Hailing from Edinburgh, a city with a rich history of progressive thought, Alloysious Massaquoi, Kayus Bankole and ‘G’ Hastings are a thoroughly multi-cultural threesome who have been making music together since their teenage years, hitting the spotlight with their TAPE series in 2011. Never ones to shy away from politics, they ignore the right wing media, famously refusing to talk to them on the red carpet following their Mercury Prize victory. Dead, as well as its pointedly sonic non-conformity, was swimming in political and social commentary. More recently they have been outspoken about the growing dearth of working-class bands in modern British music.
White Men Are Black Too contains probably their most explicit political messages to date. Massaquoi’s own explanation of the album title suggests that it is primarily about tackling racial issues from a positive angle: “why should alarm bells start ringing… why should [race] be discussed behind closed doors and never confronted head on?” Massaquoi goes on to cite inspirational examples of how pop music has historically had a seismic impact on advancing racial equality, from the pioneering Motown artists and radio DJs of the 60s to Michael Jackson’s huge, global fame – correctly putting the racial advances they facilitated on a par with Dr King’s efforts.
From soul to punk rock, grunge to pop, Young Fathers tie everything together through the brute force of their visceral musicality.

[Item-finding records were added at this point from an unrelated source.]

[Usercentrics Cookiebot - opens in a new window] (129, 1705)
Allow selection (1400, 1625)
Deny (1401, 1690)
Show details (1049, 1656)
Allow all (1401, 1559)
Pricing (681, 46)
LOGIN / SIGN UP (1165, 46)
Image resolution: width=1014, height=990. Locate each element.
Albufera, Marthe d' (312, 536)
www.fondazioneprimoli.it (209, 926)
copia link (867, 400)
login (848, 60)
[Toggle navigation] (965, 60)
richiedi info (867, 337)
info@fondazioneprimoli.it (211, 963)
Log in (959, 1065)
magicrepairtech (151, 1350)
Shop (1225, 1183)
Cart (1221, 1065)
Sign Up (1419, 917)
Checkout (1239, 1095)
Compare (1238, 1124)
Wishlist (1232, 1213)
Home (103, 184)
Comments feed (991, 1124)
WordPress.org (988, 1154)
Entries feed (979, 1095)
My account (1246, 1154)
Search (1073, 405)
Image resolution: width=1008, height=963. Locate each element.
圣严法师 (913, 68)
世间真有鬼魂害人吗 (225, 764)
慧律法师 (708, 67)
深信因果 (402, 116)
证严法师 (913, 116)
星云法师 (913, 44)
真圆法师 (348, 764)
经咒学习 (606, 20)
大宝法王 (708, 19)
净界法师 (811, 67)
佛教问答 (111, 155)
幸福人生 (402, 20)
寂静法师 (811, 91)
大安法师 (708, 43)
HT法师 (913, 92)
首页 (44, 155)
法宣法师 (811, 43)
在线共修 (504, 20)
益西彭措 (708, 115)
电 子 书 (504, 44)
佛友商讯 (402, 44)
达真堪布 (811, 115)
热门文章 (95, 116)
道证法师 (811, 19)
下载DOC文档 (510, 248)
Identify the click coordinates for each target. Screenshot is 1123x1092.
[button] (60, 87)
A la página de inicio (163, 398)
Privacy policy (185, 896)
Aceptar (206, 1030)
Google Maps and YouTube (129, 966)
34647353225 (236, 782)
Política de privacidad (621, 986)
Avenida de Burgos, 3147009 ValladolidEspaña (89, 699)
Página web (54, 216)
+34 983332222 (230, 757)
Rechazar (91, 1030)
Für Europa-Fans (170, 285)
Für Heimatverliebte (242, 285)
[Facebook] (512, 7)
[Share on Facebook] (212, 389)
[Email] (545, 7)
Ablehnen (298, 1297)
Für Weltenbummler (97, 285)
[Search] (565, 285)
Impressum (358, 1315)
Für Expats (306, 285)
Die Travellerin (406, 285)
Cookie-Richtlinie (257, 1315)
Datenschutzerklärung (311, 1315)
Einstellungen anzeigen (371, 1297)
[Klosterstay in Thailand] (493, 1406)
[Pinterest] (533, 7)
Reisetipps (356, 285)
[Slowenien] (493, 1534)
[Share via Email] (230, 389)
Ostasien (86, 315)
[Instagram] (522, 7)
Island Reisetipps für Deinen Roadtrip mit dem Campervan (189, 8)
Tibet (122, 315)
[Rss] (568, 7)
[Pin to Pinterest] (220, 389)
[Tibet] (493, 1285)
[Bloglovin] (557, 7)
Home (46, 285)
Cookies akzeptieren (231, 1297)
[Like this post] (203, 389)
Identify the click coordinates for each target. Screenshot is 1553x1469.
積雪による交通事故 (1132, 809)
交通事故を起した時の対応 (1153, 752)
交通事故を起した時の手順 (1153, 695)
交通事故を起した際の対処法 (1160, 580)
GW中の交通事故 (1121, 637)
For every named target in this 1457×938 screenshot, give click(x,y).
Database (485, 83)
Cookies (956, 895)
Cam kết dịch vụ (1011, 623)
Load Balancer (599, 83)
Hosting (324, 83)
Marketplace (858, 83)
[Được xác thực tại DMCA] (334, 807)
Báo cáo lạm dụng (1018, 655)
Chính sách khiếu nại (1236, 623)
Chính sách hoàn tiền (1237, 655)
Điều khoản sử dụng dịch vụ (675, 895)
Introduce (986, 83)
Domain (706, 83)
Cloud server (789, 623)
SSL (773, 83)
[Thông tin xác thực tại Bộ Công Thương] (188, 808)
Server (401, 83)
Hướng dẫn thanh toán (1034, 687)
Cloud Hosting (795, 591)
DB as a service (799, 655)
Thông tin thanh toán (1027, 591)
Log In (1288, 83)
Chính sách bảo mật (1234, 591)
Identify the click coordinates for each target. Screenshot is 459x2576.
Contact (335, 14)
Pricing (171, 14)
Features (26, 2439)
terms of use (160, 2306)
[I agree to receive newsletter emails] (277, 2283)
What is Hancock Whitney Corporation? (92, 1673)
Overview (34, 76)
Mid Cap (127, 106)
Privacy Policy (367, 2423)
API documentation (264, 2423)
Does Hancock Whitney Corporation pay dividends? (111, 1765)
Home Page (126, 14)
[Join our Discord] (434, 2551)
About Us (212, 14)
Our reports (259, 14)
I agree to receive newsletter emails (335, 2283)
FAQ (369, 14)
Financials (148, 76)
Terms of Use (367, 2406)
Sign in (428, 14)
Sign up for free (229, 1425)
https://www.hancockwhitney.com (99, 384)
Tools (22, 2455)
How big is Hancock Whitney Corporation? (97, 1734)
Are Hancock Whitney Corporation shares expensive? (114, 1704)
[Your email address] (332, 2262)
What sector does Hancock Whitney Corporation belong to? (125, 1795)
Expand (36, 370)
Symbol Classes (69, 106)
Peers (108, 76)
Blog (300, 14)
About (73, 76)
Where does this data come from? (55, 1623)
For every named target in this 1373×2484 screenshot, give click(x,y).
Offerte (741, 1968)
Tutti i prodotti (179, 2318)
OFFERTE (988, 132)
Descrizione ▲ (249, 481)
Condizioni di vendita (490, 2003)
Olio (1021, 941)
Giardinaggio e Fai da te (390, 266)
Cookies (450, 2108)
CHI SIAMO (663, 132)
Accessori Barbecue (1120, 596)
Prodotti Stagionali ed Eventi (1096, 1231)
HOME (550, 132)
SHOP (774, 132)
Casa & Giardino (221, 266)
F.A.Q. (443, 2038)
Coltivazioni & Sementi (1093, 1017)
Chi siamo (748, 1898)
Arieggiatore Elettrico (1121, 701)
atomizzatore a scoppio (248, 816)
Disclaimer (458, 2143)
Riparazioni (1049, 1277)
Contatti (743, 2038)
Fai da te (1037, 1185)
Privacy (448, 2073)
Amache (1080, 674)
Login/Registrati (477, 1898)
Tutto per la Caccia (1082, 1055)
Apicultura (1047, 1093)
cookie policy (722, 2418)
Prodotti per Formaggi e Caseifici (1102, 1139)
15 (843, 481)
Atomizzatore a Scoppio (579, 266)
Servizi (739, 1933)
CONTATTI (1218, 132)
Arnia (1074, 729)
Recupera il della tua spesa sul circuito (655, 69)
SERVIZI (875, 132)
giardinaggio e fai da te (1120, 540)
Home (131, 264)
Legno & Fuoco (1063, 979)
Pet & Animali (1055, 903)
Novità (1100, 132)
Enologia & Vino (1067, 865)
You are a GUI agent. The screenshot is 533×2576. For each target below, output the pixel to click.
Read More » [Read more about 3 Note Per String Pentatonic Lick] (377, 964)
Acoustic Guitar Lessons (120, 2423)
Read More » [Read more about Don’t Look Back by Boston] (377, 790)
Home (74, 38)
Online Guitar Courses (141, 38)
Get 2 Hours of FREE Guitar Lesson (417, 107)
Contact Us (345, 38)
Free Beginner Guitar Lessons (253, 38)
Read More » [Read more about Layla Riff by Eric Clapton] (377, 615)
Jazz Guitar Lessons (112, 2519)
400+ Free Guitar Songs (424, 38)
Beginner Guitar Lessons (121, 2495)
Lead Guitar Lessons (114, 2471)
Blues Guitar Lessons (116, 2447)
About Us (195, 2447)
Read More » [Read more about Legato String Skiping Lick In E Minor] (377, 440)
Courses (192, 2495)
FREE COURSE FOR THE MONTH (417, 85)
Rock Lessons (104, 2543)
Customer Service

But one can’t really shake the feeling that Young Fathers are recycling well-worn tropes here. They are encouraging a renewed discourse about race, but don’t seem to be offering anything new to the debate themselves. Motown, Jackson and early hip-hop were successful when challenging the status quo because of the fact that they sounded so different, presenting the fluid complexities of race relations in totally new ways to wide audiences. Young Fathers’ message is digested as if in an echo chamber; pretty and saccharine, it’s a political message pre-packaged and polished for the Tumblr generation.
A musical step away from the alt hip-hop trappings of last year’s Dead, the album channels a plethora of broad and permanently intermingling musical brush strokes. From soul to punk rock, grunge to pop, Young Fathers tie everything together through the brute force of their visceral musicality. Lo-fi production, cheap drum machines and raw mics add a hefty oomph to proceedings, providing the sense of immediacy, warmth and young passion that has helped to conjure up the sense of authenticity that is often associated with Young Fathers. Its unrefined aesthetic may be partly attributed to the fact that it was recorded piecemeal, “in a hotel room in Illinois, a rehearsal room in Melbourne, a freezing cellar in Berlin… and [Young Father’s] normal hole in the ground basement in Edinburgh,” presumably in-between their 140 or so live shows that they have undertaken in the last year.
The three demonstrate with aplomb their ability to masterfully straddle the leftfield and pop worlds with an ease that can’t help but put a smile on your face. The spacious chorus of Sirens and the tinkling glockenspiel that sits atop the dark guitar and percussion of Still Running are as catchy and radio-friendly as can be; White Men Are Black Too is certainly a pop album, and an accomplished one at that. If only its message was as endearingly rough around the edges as its sound.